[[ Entries shown open ]]

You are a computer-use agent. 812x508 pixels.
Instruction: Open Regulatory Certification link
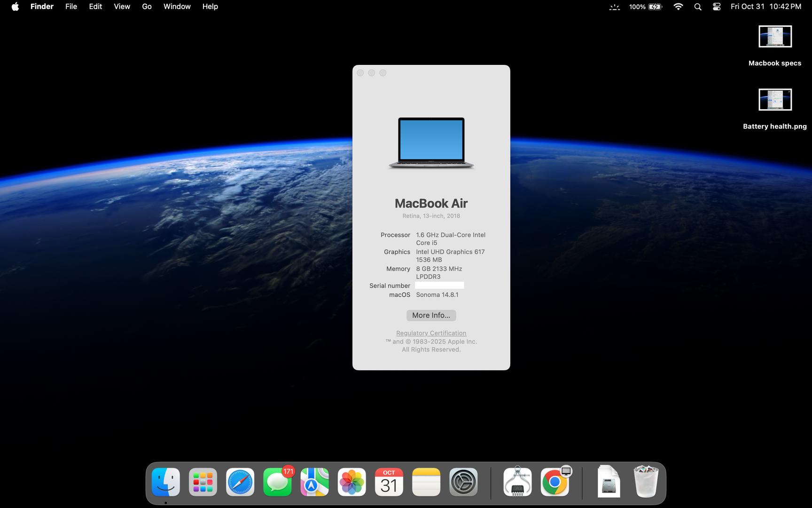[x=431, y=333]
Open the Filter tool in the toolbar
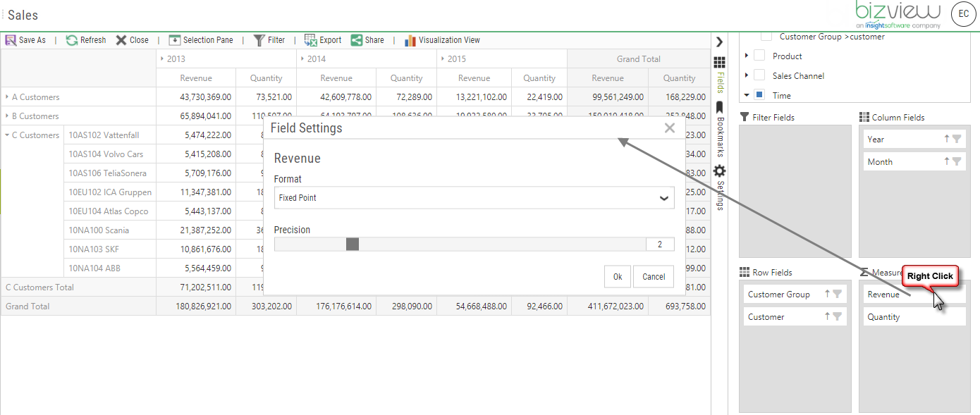Image resolution: width=980 pixels, height=415 pixels. tap(269, 40)
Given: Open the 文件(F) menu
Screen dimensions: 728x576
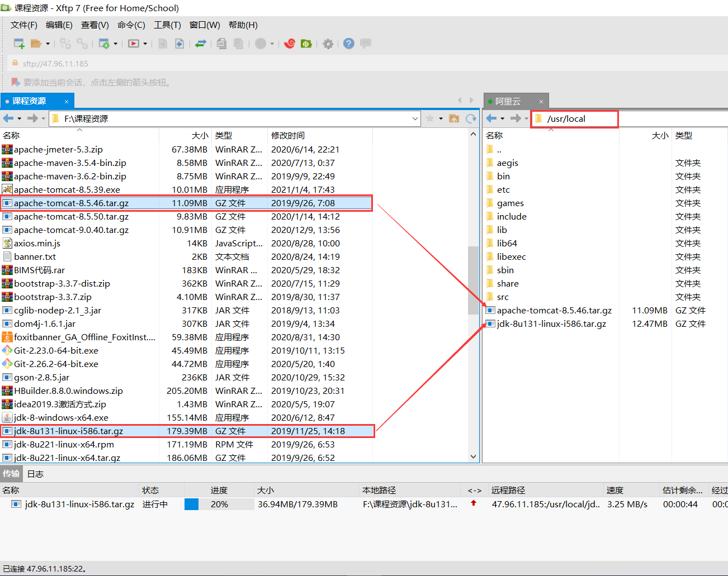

[[ Entries shown closed ]]

Repeat exactly the lines from the one containing "Given: Open the 文件(F) menu" to the last line of the records above, including both, and leave out any pictures.

**Exercise solution**.
Given: Open the 文件(F) menu
Screen dimensions: 728x576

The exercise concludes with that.